Yes, as a matter of fact, this IS the third time we’ve heard this account as part of our wilderness journey. But we haven’t heard it from the same Gospel-writer.  All three of the synoptic Gospels include the account of Jesus being led into the wilderness following his Baptism. It’s one of the few passages that was not only included by each writer, but actually was included within pretty much the same sequence in the happenings of Jesus’ life. There doesn’t seem to be any need on the part of any of the writers to “rearrange” things to further the focus that the writer was trying to impart. It’s just included. It’s part of the story. Apparently, each Gospel account recognizes this as, for want of a better word, a much-needed wilderness.

 

So have you ever thought of the wilderness as something that we NEED? We probably spend more time trying our very best to avoid it or, if it can’t be avoided, to at least hurry to the end, trying to cram as much as we can into it, but with the goal to get to the end as soon as possible so that we can go back to normal, go back to our lives. But Jesus was led into the wilderness and stayed for forty days. He had just been baptized. According to the Scriptures, John the Baptist had just pointed to who he was and what his life meant. God had proclaimed him the “Beloved”, and had voiced what pleasure the Divine took in him. He was set to go, set to begin his ministry. Standing there on the banks of the Jordan, he was ready to begin. And he did. He began with what was apparently a much-needed wilderness.

 

So for forty days, Jesus wandered in the wilderness. Sure, he was tempted to control it, tempted to overpower it, tempted to make it his. He was probably tempted to go home, although none of the Gospel-writers wrote that one down. But he didn’t. He walked the wilderness. He prayed, he looked at himself, he talked to God. My guess is that he probably argued with and questioned God a bit. (Well, maybe that’s what I would have done!) The wilderness was not any easier for Jesus than it is for us. But Jesus knew that he had to embrace the time, that preparing himself for the years to come, for the tiresome tasks of serving others, for the draining tasks of healing and teaching, for the frustrating tasks of calling others who did not always stay on the path, for the disheartening tasks of rejection and difficulty and questions, and, finally, finally, for the implausible task of walking to the Cross, had to be done in this wilderness.

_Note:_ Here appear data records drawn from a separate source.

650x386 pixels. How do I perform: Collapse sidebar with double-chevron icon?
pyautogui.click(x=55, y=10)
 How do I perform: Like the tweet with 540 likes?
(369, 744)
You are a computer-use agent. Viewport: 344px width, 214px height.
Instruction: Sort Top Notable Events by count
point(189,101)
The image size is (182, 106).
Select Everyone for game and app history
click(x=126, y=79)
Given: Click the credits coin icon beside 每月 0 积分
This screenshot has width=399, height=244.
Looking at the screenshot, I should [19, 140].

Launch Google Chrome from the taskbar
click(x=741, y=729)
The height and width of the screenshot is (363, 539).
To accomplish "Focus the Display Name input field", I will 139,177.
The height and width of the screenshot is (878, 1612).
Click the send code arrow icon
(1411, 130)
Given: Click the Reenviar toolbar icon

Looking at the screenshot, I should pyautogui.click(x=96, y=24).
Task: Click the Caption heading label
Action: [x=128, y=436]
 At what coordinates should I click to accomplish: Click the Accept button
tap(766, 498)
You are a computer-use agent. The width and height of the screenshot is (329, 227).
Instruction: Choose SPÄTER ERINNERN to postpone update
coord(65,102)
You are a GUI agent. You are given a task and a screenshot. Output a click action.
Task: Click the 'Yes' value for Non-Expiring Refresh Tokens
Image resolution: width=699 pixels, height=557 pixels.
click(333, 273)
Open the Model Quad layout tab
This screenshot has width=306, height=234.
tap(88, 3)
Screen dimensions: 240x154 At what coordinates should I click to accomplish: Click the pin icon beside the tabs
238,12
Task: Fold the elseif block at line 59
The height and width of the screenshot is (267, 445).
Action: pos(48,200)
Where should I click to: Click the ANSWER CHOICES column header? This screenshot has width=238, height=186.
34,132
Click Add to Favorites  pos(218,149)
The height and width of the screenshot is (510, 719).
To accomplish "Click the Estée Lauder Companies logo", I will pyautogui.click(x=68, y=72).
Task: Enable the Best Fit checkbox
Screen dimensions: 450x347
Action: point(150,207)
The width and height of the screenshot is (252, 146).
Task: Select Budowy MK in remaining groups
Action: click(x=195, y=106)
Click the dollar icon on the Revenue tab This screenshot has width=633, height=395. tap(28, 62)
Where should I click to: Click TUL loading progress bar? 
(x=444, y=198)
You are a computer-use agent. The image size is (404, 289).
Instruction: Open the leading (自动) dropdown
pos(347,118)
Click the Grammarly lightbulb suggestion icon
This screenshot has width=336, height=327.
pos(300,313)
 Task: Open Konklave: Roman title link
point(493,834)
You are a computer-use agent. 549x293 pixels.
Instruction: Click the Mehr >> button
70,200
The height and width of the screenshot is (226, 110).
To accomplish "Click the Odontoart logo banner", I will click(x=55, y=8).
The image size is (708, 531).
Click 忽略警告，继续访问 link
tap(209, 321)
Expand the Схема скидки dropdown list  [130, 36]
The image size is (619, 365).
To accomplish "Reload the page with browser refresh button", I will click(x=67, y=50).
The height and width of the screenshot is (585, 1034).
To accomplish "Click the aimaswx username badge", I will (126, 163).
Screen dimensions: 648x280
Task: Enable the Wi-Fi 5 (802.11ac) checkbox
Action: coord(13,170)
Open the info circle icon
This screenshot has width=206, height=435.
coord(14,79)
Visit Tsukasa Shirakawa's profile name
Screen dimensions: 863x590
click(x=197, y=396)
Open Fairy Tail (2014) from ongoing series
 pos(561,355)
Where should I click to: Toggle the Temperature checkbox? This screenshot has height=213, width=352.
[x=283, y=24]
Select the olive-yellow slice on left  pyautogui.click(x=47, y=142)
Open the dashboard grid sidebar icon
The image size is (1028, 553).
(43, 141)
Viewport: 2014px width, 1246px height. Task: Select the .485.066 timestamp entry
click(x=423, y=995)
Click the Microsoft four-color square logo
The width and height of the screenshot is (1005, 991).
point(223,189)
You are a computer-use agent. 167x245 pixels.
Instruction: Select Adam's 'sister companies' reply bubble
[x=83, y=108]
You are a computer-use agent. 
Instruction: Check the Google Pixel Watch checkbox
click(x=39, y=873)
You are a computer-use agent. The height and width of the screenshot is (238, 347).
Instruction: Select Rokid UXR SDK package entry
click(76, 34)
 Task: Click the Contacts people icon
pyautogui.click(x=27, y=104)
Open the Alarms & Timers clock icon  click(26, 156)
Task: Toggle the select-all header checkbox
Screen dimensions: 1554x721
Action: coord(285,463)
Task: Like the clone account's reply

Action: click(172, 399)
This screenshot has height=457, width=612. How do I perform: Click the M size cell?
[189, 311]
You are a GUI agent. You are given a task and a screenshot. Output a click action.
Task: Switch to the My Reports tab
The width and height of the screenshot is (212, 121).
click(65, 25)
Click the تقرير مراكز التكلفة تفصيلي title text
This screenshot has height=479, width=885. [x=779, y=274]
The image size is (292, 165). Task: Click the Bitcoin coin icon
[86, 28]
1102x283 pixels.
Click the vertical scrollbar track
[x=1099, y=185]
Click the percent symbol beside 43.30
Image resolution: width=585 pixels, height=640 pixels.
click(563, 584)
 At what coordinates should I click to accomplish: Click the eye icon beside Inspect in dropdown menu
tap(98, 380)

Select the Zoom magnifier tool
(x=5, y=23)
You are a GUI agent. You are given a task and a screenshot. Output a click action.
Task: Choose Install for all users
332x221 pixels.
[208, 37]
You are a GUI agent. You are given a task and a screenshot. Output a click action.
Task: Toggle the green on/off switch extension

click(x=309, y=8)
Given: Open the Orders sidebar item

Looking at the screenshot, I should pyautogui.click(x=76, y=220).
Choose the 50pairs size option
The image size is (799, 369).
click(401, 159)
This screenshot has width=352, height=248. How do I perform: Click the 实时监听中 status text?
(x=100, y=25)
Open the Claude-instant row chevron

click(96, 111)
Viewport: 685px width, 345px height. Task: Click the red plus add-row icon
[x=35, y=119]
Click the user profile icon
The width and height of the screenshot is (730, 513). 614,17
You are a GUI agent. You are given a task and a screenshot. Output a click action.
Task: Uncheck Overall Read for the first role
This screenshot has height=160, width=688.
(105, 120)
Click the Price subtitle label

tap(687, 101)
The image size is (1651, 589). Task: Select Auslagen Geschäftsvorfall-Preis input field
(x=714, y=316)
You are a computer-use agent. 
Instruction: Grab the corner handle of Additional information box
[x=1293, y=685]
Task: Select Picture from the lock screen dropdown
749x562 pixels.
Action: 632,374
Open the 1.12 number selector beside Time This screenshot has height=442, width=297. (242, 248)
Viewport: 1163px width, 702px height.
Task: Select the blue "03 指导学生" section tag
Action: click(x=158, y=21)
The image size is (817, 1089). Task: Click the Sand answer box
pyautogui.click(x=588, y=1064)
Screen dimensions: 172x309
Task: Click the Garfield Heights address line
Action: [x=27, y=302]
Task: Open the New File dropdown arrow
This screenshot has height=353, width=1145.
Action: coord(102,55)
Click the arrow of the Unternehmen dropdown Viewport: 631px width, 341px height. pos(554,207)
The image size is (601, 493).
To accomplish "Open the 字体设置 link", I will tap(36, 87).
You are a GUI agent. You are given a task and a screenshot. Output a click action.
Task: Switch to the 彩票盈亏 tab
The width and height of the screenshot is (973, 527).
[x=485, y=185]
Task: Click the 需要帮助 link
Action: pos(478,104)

This wilderness would give him what he needed and he knew it. It was the place where he had to let go of his own plans and his own preconceptions of what his life would hold. It was the place where he had to take a good hard luck at himself, at the ways that he stood in the way of his own life. It was the place where he would know, finally know, that he WAS God’s Beloved with whom God was well pleased and that God would never forsake him. It was the place that, finally, Jesus knew who he was and what he was called to do.

 

We need the wilderness experience just as badly. It’s not a place where we prove our love to God or where we show how strong or how spiritual or how faithful we are. It is the place where we finally get out of ourselves, out of our routines, off the path that we have so carefully carved out for our lives, and, finally, without being able to see where we are going, we know that we are on the right path. It is the place where we can come to know who we are and what we are called to do.   Now we are ready to begin. And we return from the wilderness as a different one, as one who knows ourself as God’s Beloved, with whom God is well pleased.  We will return famished and ready to fill ourselves with God.

 

It may be that when we no longer know what to do, we have come to our real work. And when we no longer know which way to go, we have begun our real journey. (Wendell Berry)

 

FOR TODAY:  Look around you.  Quit trying to figure a way out.  Just walk through the wilderness and see what God has to show you.